The University of Virginia announced Tuesday that it was extending its COVID-19 vaccination mandate from students to faculty and staff. The university will provide exemptions for religious and medical reasons, but non-vaccinated faculty and staff will be required to submit to weekly COVID-19 tests if they are to return to the university grounds this fall, reports UVA Today.

As in the past, UVa officials offered no medical or scientific justification for the mandates. Rector James Murray has said that the university followed “advice from doctors, infectious disease specialists and public health experts at the UVA Medical School and Health System.” But the university has refused to release documents detailing that advice on the grounds that they are President Jim Ryan’s “working papers.”

Presumably, the mandate could be justified on the public health grounds that unvaccinated individuals are potential carriers of the COVID virus, strains of which are significantly more infectious than a year ago. If students and employees wish to participate in the university community, they need to be vaccinated to protect others, if not themselves. But college-age students are at significantly lower risk of infection than the general population, and some evidence suggests that students who have caught the virus are as protected from reinfection as people who have received the vaccine.

There is growing sentiment in the medical community that COVID-19 vaccines are not as risk-free as commonly portrayed. In a Wall Street Journal op-ed today, Joseph a. Ladapo and Harvey A. Risch, a UCLA associate professor of medicine and a Yale epidemiologist respectively, say that medical risks posed by the vaccines may outweigh the risks of non-vaccination for young people and those with previous exposure to the virus.

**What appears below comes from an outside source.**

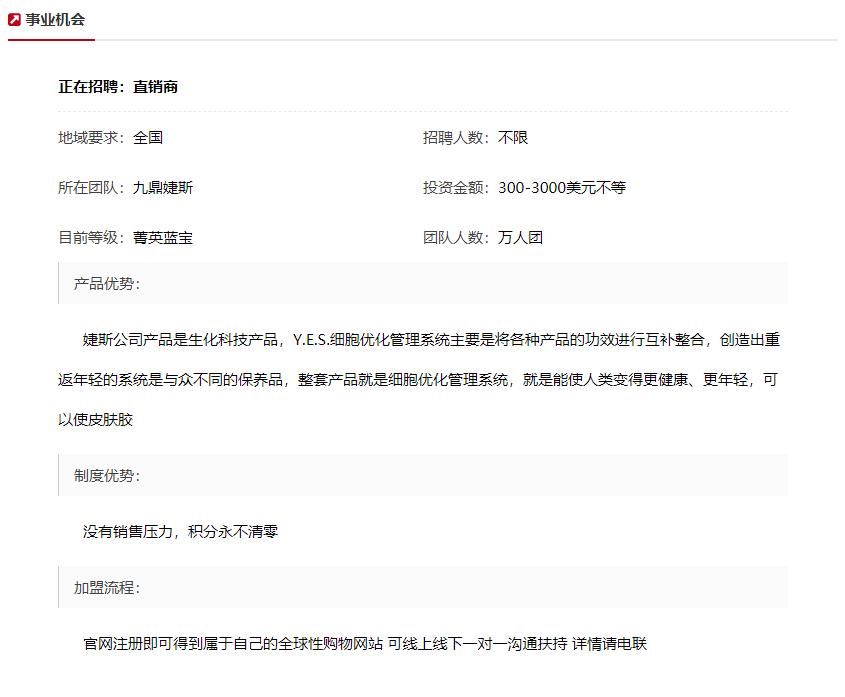845x697 pixels.
Task: Select the 事业机会 page title
Action: coord(56,17)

Four patterns have emerged from reports filed with the Vaccine Adverse Event Reporting System (VAERS), the authors say: low platelets (thrombocytopenia); noninfectious myocarditis, or heart inflammation, especially for those under 30; deep-vein thrombosis; and death. VAERS records 321 cases of myocarditis within five days of people receiving a vaccination. The findings warrant further study, but the implication is that the risks of a COVID -19 vaccine “may outweigh the benefits from certain low-risk populations, such as children, young adults, and people who have recovered from Covid-19. This is especially true in regions with low levels of community spread, since the likelihood of illness depends on exposure risk.”

The issues raised by Ladapo and Risch are particularly pertinent for universities, more than 400 of which across the country have enacted similar vaccination mandates, according to published reports.

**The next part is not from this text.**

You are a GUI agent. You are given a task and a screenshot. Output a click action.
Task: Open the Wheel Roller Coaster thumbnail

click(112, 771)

As part of its epidemic-fighting measures last year, UVa conducted frequent testing and identified roughly 2,800 students who had contracted the virus. As Ladapo and Risch point out, “Not a single published study has demonstrated that patients with a prior infection benefit from COVID-19 vaccination.”

The university already has these people in its records. What justification is there for compelling them to put themselves at risk from the vaccine (small though it may be) in order to provide zero benefit to the public health? UVa refuses to say. Universities are supposed to be bastions of free inquiry and intellectual openness. Isn’t it common sense to share the scientific knowledge behind the vaccination mandate? Isn’t an informed public better equipped to deal with the virus than an ignorant public?

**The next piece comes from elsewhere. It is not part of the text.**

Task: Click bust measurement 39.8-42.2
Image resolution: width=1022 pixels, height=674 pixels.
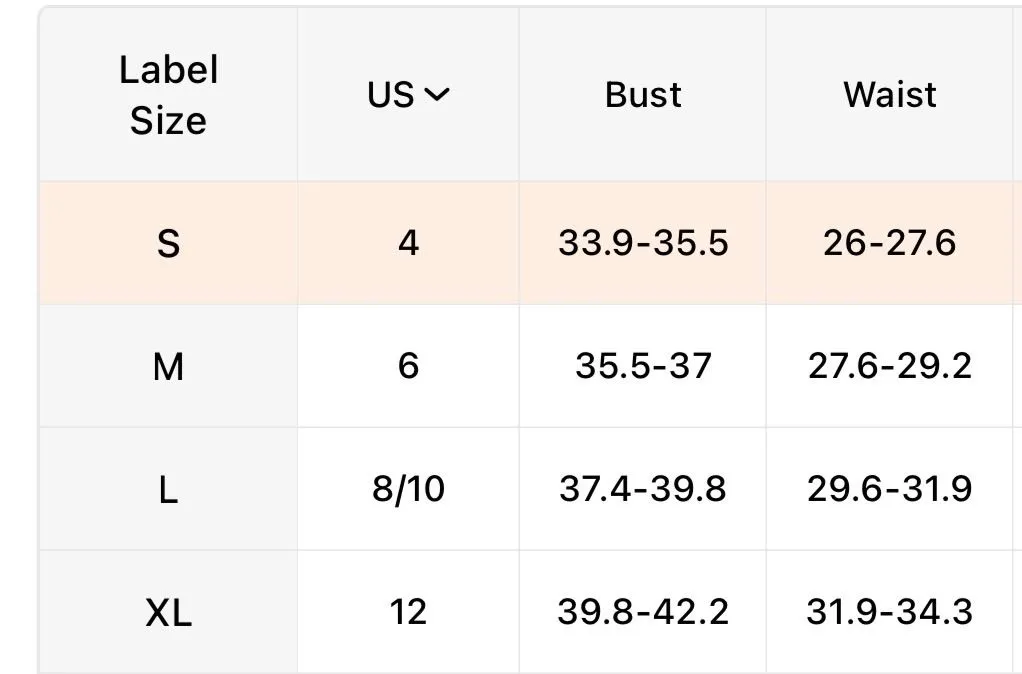Action: [x=643, y=612]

UVa’s refusal to disseminate the science behind its decision prompts suspicions that something else is going on.

Ladapo and Risch suggest that the vaccination issue has become so politicized that an honest discussion of the cost-benefit tradeoffs are being suppressed. I would argue that a herd instinct is at work as well. When everyone else is mandating vaccinations — Inova Health System, the dominant health provider in Northern Virginia, is also requiring vaccinations of all employees, it was reported today — there is safety in the herd. No explanation required.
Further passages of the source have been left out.